» Source material
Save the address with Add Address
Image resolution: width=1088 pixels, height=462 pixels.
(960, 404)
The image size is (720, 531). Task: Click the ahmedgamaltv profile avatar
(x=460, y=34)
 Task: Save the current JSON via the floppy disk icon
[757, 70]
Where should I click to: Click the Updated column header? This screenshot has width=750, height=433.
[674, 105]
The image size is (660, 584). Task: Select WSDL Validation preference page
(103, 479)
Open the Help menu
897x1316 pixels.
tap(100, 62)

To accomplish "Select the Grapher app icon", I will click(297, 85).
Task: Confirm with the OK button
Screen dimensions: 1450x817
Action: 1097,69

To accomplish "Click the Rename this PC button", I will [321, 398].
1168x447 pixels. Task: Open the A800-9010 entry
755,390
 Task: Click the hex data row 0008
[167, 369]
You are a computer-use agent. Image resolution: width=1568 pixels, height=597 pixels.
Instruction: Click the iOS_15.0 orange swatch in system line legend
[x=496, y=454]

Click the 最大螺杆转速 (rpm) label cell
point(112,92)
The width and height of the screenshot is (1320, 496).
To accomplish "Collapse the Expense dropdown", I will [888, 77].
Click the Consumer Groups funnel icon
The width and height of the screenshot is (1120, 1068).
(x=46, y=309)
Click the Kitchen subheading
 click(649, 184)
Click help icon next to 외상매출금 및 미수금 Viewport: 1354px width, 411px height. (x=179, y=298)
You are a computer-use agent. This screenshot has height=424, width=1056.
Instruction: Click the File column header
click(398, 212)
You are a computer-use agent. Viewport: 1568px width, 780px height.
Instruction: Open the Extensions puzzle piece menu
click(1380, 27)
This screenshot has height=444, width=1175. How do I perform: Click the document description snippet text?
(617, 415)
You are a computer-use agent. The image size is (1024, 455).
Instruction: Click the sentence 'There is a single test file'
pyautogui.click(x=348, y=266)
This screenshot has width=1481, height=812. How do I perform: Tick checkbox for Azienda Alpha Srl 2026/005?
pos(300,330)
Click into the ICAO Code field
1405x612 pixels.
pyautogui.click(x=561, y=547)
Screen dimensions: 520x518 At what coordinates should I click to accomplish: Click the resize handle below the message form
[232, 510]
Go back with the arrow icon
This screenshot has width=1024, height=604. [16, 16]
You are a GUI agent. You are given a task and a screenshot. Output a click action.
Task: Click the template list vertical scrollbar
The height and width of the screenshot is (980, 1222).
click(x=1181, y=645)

» Task instructions
Return the whole listing exactly as it reads.

» Exercise output
Save the address with Add Address
Image resolution: width=1088 pixels, height=462 pixels.
(960, 404)
The image size is (720, 531). Task: Click the ahmedgamaltv profile avatar
(x=460, y=34)
 Task: Save the current JSON via the floppy disk icon
[757, 70]
Where should I click to: Click the Updated column header? This screenshot has width=750, height=433.
[674, 105]
The image size is (660, 584). Task: Select WSDL Validation preference page
(103, 479)
Open the Help menu
897x1316 pixels.
tap(100, 62)

To accomplish "Select the Grapher app icon", I will click(297, 85).
Task: Confirm with the OK button
Screen dimensions: 1450x817
Action: 1097,69

To accomplish "Click the Rename this PC button", I will [321, 398].
1168x447 pixels. Task: Open the A800-9010 entry
755,390
 Task: Click the hex data row 0008
[167, 369]
You are a computer-use agent. Image resolution: width=1568 pixels, height=597 pixels.
Instruction: Click the iOS_15.0 orange swatch in system line legend
[x=496, y=454]

Click the 最大螺杆转速 (rpm) label cell
point(112,92)
The width and height of the screenshot is (1320, 496).
To accomplish "Collapse the Expense dropdown", I will [888, 77].
Click the Consumer Groups funnel icon
The width and height of the screenshot is (1120, 1068).
(x=46, y=309)
Click the Kitchen subheading
 click(649, 184)
Click help icon next to 외상매출금 및 미수금 Viewport: 1354px width, 411px height. (x=179, y=298)
You are a computer-use agent. This screenshot has height=424, width=1056.
Instruction: Click the File column header
click(398, 212)
You are a computer-use agent. Viewport: 1568px width, 780px height.
Instruction: Open the Extensions puzzle piece menu
click(1380, 27)
This screenshot has height=444, width=1175. How do I perform: Click the document description snippet text?
(617, 415)
You are a computer-use agent. The image size is (1024, 455).
Instruction: Click the sentence 'There is a single test file'
pyautogui.click(x=348, y=266)
This screenshot has width=1481, height=812. How do I perform: Tick checkbox for Azienda Alpha Srl 2026/005?
pos(300,330)
Click into the ICAO Code field
1405x612 pixels.
pyautogui.click(x=561, y=547)
Screen dimensions: 520x518 At what coordinates should I click to accomplish: Click the resize handle below the message form
[232, 510]
Go back with the arrow icon
This screenshot has width=1024, height=604. [16, 16]
You are a GUI agent. You are given a task and a screenshot. Output a click action.
Task: Click the template list vertical scrollbar
The height and width of the screenshot is (980, 1222).
click(x=1181, y=645)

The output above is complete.